## RECORDS FOR THIS TASK
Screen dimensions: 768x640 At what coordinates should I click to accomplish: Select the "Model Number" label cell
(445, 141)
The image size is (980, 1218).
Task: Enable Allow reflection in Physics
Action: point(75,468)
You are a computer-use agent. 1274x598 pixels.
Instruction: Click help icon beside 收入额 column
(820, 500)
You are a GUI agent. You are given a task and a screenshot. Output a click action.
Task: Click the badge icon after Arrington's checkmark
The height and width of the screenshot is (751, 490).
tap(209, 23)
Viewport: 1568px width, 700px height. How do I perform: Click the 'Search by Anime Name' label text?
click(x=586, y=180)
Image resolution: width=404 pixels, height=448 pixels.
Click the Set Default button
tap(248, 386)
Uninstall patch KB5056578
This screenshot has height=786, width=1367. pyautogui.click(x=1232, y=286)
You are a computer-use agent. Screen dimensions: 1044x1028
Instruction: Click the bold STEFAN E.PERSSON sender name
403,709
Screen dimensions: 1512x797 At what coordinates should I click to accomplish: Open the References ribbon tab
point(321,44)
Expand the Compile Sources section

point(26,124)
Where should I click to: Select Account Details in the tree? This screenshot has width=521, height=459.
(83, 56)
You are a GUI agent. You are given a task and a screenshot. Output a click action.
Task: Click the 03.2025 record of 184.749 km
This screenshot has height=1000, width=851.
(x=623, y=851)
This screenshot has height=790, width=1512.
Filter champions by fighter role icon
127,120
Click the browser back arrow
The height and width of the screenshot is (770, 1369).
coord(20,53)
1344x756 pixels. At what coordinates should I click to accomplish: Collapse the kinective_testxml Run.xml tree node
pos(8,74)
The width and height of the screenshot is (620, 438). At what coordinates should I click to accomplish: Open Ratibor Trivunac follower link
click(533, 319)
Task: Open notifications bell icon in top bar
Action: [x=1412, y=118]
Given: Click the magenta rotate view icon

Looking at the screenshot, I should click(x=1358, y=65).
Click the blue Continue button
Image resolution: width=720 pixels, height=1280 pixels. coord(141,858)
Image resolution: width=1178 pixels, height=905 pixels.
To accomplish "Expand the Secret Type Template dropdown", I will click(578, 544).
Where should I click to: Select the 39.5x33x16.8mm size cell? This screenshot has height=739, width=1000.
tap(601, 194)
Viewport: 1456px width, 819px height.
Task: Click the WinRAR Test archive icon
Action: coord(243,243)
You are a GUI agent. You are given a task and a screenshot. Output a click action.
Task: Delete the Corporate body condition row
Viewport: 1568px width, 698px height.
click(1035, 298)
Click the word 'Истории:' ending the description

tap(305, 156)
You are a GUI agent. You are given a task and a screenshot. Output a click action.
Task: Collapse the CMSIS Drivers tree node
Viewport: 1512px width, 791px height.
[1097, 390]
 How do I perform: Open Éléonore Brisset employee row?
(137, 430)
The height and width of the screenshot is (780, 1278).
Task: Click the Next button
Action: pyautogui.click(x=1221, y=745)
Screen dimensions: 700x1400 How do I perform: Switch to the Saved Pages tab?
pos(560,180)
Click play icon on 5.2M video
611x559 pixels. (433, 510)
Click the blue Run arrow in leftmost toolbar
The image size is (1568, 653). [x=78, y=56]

## PROMPT
Copy the records word for word, starting at the beginning and ending with the line containing "tap(209, 23)".

## EXERCISE SOLUTION
Screen dimensions: 768x640 At what coordinates should I click to accomplish: Select the "Model Number" label cell
(445, 141)
The image size is (980, 1218).
Task: Enable Allow reflection in Physics
Action: point(75,468)
You are a computer-use agent. 1274x598 pixels.
Instruction: Click help icon beside 收入额 column
(820, 500)
You are a GUI agent. You are given a task and a screenshot. Output a click action.
Task: Click the badge icon after Arrington's checkmark
The height and width of the screenshot is (751, 490).
tap(209, 23)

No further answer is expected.